__Directions for this task__: Count every line below that contains "options", then state the total with no other output.
--- Material for this task ---
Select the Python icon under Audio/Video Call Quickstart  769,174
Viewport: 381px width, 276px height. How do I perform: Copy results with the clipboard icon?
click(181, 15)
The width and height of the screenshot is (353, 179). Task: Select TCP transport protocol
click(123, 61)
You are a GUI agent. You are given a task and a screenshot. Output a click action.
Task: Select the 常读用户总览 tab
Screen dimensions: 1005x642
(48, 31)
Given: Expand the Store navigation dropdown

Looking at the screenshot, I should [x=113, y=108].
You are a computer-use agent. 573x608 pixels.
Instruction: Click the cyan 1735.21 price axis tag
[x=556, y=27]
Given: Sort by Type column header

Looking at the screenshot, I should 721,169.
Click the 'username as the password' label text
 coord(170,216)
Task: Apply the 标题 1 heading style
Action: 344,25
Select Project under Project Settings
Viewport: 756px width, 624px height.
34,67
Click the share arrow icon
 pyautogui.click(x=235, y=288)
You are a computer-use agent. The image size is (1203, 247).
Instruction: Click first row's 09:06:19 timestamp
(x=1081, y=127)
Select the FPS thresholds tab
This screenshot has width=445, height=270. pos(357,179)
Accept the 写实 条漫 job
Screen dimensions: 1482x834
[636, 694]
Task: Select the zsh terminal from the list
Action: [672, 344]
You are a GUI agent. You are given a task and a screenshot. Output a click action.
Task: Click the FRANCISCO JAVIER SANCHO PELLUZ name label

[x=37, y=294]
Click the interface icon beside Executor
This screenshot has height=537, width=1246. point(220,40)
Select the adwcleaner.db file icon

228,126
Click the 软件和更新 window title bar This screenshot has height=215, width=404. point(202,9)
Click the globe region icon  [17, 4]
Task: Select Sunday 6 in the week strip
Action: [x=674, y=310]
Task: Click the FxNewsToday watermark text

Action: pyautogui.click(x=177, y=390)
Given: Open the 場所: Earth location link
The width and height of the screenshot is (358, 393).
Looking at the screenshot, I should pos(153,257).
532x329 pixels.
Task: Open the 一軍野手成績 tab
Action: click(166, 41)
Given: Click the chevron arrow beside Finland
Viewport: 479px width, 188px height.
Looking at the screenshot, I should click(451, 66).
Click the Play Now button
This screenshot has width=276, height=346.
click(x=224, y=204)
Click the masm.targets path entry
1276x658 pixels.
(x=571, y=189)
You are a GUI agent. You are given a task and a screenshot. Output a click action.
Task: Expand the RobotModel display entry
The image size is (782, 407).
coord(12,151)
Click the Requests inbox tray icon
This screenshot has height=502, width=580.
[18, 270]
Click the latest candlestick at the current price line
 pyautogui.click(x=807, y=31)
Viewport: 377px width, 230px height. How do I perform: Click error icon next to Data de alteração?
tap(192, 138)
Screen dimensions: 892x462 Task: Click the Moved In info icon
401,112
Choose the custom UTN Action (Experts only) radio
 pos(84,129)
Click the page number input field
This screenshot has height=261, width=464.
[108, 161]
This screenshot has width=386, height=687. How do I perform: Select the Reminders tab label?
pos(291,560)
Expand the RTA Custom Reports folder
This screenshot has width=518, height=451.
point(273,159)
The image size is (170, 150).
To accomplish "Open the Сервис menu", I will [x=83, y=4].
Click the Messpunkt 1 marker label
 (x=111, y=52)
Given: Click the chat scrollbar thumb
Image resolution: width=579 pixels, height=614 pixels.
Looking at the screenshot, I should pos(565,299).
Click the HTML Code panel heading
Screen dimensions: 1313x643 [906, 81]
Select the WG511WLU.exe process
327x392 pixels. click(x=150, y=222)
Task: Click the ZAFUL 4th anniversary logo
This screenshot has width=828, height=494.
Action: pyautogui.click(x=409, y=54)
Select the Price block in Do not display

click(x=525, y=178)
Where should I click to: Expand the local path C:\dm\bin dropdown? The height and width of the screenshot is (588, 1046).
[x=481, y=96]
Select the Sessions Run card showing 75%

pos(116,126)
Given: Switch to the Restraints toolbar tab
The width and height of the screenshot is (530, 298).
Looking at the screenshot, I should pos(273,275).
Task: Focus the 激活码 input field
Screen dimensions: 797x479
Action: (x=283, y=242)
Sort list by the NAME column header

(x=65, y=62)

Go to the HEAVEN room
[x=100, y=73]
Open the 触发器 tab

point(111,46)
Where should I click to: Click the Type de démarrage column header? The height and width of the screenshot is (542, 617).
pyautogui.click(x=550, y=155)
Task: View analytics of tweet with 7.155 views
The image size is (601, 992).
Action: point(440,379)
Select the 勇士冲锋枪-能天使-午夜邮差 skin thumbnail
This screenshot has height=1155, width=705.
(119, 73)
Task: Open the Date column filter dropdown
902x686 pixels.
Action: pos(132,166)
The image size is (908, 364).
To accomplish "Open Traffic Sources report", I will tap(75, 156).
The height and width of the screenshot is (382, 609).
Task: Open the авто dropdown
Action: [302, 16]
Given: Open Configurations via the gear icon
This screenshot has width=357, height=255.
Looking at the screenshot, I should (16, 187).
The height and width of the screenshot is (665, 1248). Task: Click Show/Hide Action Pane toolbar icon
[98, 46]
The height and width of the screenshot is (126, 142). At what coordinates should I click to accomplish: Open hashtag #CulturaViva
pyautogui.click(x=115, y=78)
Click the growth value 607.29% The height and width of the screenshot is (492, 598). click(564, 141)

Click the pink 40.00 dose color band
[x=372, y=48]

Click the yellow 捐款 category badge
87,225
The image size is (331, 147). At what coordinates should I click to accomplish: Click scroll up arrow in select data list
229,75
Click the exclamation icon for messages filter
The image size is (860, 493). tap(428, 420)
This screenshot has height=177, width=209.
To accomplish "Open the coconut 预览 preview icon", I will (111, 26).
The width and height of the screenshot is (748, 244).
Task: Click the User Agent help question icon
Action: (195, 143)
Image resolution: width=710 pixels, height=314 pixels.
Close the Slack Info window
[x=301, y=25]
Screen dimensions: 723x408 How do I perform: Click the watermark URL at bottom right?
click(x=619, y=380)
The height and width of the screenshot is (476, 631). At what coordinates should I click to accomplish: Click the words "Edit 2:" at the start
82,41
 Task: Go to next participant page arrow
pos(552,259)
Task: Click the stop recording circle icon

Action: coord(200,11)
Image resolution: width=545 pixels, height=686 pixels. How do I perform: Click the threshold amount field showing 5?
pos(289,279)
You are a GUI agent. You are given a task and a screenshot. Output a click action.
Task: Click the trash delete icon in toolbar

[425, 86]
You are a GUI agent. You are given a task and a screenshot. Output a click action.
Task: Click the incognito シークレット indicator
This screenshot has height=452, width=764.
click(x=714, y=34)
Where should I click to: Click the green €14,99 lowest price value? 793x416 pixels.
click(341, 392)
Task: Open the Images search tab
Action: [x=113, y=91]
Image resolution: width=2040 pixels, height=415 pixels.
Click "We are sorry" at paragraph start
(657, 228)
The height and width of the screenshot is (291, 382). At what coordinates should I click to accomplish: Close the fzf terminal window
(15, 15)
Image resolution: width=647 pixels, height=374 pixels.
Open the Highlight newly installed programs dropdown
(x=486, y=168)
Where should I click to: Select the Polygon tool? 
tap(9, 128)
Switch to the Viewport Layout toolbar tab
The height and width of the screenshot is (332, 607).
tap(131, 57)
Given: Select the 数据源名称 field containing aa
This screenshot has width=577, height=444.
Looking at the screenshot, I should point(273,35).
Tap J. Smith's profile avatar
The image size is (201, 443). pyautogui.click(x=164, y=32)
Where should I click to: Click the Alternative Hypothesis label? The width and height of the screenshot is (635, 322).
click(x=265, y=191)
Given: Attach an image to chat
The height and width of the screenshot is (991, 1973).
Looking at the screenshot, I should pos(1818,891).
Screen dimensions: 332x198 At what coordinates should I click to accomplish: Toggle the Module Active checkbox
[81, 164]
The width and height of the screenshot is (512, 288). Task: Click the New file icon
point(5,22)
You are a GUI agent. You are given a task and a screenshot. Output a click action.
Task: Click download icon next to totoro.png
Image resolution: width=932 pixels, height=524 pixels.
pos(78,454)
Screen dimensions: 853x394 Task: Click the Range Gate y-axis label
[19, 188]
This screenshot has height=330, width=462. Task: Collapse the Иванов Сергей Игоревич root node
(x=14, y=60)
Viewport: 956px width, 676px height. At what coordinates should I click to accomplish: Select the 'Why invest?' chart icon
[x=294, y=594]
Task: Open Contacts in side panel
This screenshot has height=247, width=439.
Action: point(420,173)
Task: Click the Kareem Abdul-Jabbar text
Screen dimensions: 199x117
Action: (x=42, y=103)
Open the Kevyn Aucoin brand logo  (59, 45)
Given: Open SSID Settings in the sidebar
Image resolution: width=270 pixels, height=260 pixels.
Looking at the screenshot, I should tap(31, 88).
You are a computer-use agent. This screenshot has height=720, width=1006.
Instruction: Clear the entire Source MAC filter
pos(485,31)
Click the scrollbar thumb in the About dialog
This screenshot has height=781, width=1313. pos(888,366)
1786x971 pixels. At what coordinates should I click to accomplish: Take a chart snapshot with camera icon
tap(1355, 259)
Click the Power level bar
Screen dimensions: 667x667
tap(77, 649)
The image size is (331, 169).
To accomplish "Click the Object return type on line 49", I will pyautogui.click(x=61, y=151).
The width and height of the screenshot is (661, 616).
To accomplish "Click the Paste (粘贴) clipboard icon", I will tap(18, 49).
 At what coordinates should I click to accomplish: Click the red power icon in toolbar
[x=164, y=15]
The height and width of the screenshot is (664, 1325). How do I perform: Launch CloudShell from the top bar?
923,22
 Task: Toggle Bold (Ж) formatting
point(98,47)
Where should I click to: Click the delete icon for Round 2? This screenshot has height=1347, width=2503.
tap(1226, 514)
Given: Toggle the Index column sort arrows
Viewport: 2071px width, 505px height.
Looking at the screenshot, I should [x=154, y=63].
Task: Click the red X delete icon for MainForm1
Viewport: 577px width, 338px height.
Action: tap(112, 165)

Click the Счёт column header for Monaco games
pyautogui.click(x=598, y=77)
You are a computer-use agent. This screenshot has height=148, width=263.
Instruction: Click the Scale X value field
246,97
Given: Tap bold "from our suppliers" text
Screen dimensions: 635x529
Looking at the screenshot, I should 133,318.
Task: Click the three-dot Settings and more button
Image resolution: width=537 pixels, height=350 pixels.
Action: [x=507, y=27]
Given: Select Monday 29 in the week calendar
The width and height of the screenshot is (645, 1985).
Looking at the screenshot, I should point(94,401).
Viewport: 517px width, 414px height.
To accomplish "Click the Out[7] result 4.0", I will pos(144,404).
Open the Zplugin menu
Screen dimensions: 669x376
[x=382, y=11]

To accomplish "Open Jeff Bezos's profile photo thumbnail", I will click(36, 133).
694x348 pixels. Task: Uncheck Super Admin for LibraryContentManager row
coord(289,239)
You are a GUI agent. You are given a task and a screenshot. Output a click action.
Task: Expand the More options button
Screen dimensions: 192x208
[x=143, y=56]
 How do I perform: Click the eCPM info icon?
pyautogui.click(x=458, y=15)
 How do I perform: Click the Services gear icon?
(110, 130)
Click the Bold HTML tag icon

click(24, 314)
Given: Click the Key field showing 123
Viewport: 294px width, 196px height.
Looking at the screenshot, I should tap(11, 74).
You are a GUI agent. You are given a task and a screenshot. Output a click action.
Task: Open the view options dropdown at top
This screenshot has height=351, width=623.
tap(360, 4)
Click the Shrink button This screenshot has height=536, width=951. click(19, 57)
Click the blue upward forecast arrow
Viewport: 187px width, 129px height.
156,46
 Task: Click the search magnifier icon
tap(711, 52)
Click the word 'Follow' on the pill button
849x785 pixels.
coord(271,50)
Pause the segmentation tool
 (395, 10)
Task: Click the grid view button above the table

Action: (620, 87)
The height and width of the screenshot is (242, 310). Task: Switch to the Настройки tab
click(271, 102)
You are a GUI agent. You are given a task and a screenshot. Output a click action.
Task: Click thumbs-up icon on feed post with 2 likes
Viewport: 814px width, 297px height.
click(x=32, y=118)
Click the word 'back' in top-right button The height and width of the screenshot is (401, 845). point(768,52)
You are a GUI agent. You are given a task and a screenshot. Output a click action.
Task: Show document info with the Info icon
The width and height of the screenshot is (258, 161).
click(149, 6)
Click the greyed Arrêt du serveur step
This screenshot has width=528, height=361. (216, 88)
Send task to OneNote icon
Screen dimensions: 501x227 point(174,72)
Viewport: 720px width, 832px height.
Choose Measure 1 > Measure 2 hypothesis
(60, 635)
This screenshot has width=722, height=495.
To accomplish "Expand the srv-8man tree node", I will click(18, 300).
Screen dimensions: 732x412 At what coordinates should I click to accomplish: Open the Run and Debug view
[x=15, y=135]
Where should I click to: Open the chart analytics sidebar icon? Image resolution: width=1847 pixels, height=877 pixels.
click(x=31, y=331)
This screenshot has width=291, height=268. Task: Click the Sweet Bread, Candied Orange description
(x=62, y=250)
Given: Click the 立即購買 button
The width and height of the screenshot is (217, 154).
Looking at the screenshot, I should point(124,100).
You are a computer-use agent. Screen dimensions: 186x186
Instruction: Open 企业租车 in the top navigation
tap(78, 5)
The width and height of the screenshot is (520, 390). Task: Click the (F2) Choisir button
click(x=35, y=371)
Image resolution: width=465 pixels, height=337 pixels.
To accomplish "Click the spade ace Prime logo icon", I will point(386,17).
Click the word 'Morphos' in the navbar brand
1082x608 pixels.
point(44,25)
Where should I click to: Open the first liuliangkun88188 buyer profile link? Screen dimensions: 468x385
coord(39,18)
---
__Solution to this exercise__: 2